MLVIS — Multi-Layer Vortex Interference Shield: A Novel Architecture for High-Energy Galactic Cosmic Ray Attenuation in Crewed Space Missions and Planetary Surface Bases

Theoretical concept for a novel multi-layer active shielding architecture designed to attenuate high-energy galactic cosmic rays (GCR) — the primary unresolved radiation hazard for long-duration human spaceflight, immune to practical magnetic deflection above 1 GeV/nucleon. The MLVIS exploits three coupled physical mechanisms: (1) a helical nanopolymer pre-conditioner converts the rectilinear GCR trajectory into a helical path, maximizing coupling to magnetic vortex structures without external magnetic field; (2) alternating magnetic domains (+B/−B) in type-II superconductors (REBCO) induce opposed Abrikosov vortex fronts that collide and dissipate particle energy through destructive interference — a mechanism not previously proposed for radiation shielding; (3) multiple independent shield layers are deployed at distance from the primary habitat (Refuge Sphere, DOI: 10.5281/zenodo.19822922) with free space between layers, so that MLVIS-impoverished particles reaching the Refuge Sphere are already deviated and energy-reduced, making the Meissner shielding partially effective against particles previously undeflectable.

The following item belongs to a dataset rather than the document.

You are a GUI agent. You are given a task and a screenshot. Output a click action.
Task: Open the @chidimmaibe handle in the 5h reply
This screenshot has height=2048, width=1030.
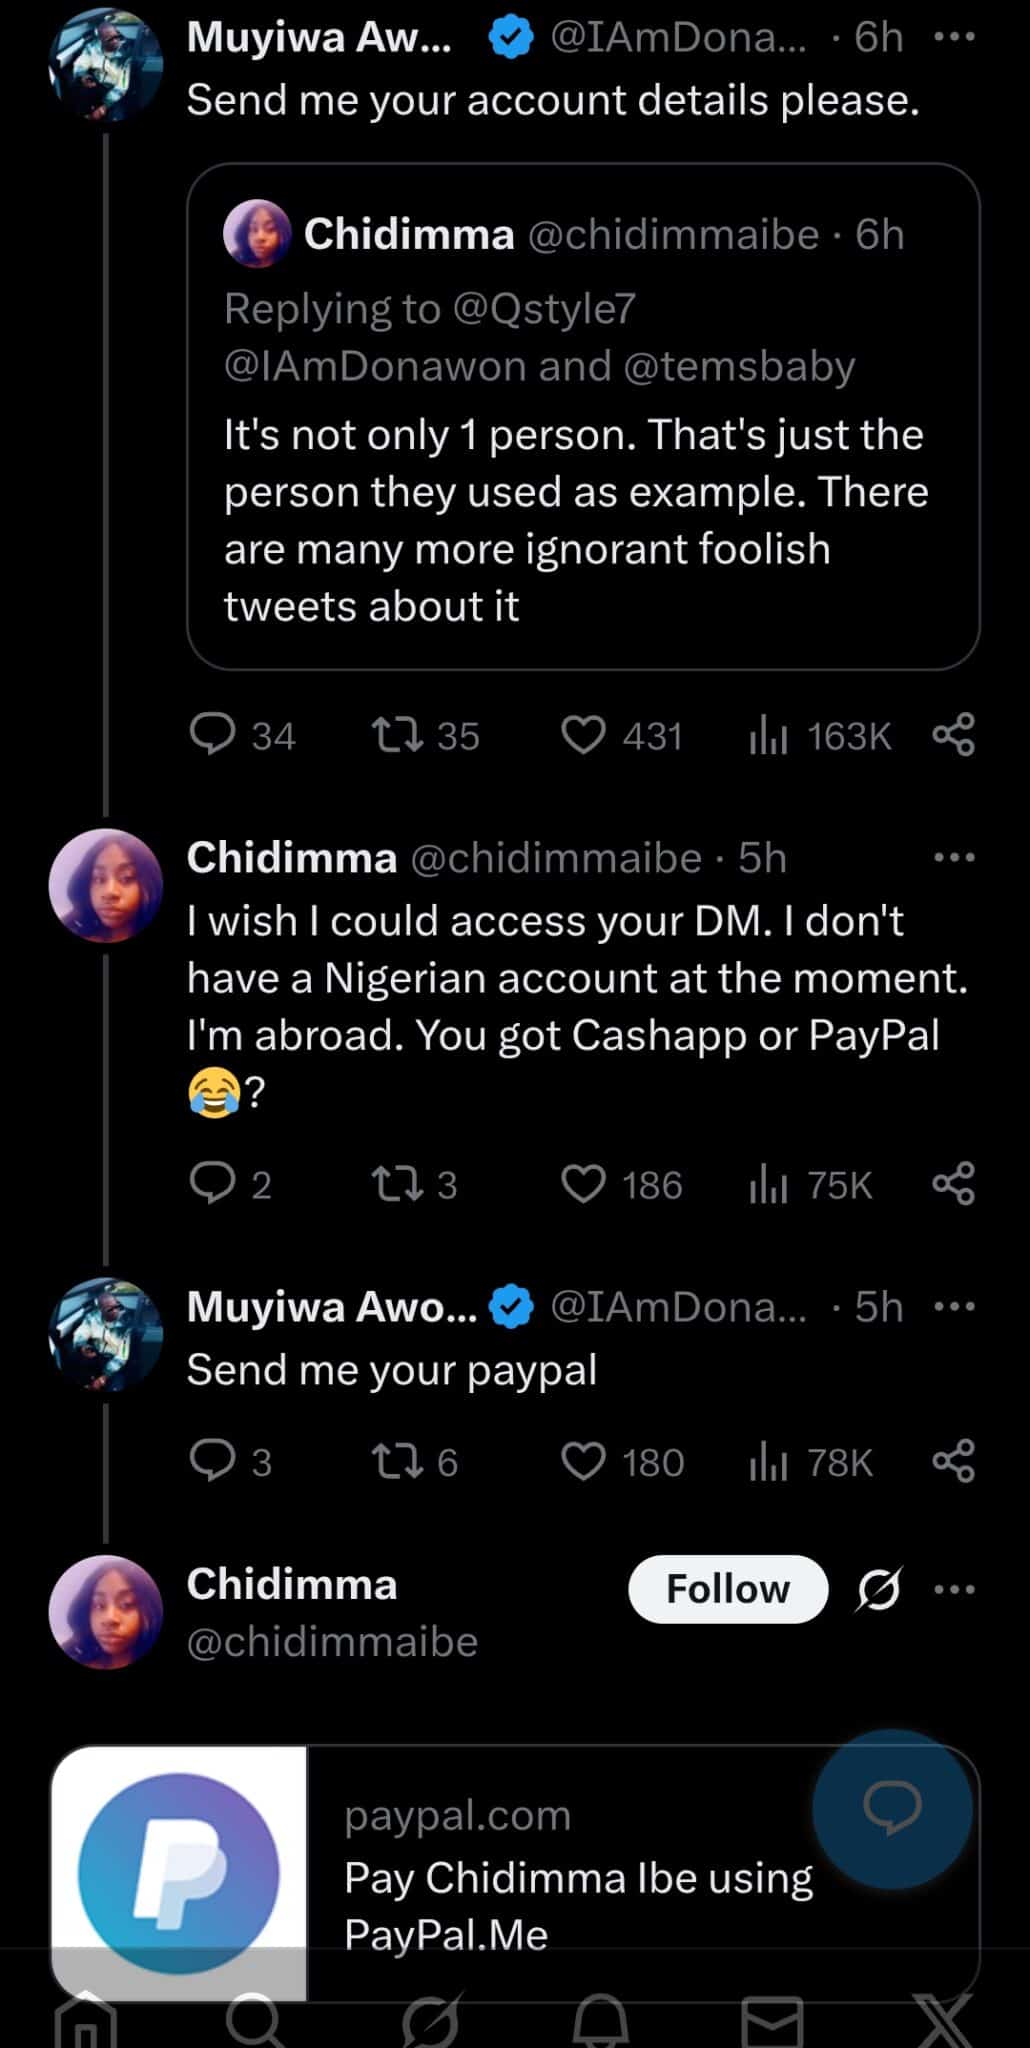556,858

For planetary surface bases (Refuge Sphere Lunar Village, DOI: 10.5281/zenodo.19920193), fixed MLVIS shields cover exposed zones while retractable shields respond to SPE/GCR alerts. Physical basis: Abrikosov vortex dynamics (Nobel Prize 2003), closed toroidal vortex excitation by charged particle beams (Kozlov & Samokhvalov, Russian Academy of Sciences), velocity-dependent vortex interaction (Kogan & Prozorov, 2020), crystal channeling (Lindhard, 1965). A full theoretical paper with quantitative attenuation estimates is in preparation.